Task goal —
An identical copy of the records below is the expected result.

>>>>>

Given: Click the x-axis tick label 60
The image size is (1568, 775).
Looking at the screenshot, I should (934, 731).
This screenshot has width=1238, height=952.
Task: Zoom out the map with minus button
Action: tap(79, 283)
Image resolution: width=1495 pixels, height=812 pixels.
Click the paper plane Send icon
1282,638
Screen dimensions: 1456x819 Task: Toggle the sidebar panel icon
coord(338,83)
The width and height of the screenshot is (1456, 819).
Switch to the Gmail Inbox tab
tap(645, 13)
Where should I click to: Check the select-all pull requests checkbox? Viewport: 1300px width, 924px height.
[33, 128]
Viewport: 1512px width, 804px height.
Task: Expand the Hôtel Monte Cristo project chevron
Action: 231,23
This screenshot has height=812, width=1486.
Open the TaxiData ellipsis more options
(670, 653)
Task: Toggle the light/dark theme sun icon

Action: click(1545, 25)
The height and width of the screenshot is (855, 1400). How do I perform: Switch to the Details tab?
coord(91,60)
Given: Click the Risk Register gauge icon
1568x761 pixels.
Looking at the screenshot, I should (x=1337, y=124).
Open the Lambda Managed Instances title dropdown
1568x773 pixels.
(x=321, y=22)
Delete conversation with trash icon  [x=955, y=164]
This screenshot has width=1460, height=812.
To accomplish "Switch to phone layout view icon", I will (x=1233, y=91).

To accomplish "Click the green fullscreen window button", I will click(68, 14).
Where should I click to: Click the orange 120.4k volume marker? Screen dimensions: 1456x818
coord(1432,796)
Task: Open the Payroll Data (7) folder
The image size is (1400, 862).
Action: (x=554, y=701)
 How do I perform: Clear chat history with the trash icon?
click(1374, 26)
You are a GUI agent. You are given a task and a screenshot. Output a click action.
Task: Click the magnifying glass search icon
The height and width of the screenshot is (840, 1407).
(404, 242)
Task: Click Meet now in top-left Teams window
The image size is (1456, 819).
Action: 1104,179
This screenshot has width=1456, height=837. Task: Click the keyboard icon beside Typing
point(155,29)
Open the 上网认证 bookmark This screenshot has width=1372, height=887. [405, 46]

<<<<<

Reply —
Given: Click the x-axis tick label 60
The image size is (1568, 775).
Looking at the screenshot, I should (934, 731).
This screenshot has width=1238, height=952.
Task: Zoom out the map with minus button
Action: tap(79, 283)
Image resolution: width=1495 pixels, height=812 pixels.
Click the paper plane Send icon
1282,638
Screen dimensions: 1456x819 Task: Toggle the sidebar panel icon
coord(338,83)
The width and height of the screenshot is (1456, 819).
Switch to the Gmail Inbox tab
tap(645, 13)
Where should I click to: Check the select-all pull requests checkbox? Viewport: 1300px width, 924px height.
[33, 128]
Viewport: 1512px width, 804px height.
Task: Expand the Hôtel Monte Cristo project chevron
Action: 231,23
This screenshot has height=812, width=1486.
Open the TaxiData ellipsis more options
(670, 653)
Task: Toggle the light/dark theme sun icon

Action: click(1545, 25)
The height and width of the screenshot is (855, 1400). How do I perform: Switch to the Details tab?
coord(91,60)
Given: Click the Risk Register gauge icon
1568x761 pixels.
Looking at the screenshot, I should (x=1337, y=124).
Open the Lambda Managed Instances title dropdown
1568x773 pixels.
(x=321, y=22)
Delete conversation with trash icon  [x=955, y=164]
This screenshot has width=1460, height=812.
To accomplish "Switch to phone layout view icon", I will (x=1233, y=91).

To accomplish "Click the green fullscreen window button", I will click(68, 14).
Where should I click to: Click the orange 120.4k volume marker? Screen dimensions: 1456x818
coord(1432,796)
Task: Open the Payroll Data (7) folder
The image size is (1400, 862).
Action: (x=554, y=701)
 How do I perform: Clear chat history with the trash icon?
click(1374, 26)
You are a GUI agent. You are given a task and a screenshot. Output a click action.
Task: Click the magnifying glass search icon
The height and width of the screenshot is (840, 1407).
(404, 242)
Task: Click Meet now in top-left Teams window
The image size is (1456, 819).
Action: 1104,179
This screenshot has width=1456, height=837. Task: Click the keyboard icon beside Typing
point(155,29)
Open the 上网认证 bookmark This screenshot has width=1372, height=887. [405, 46]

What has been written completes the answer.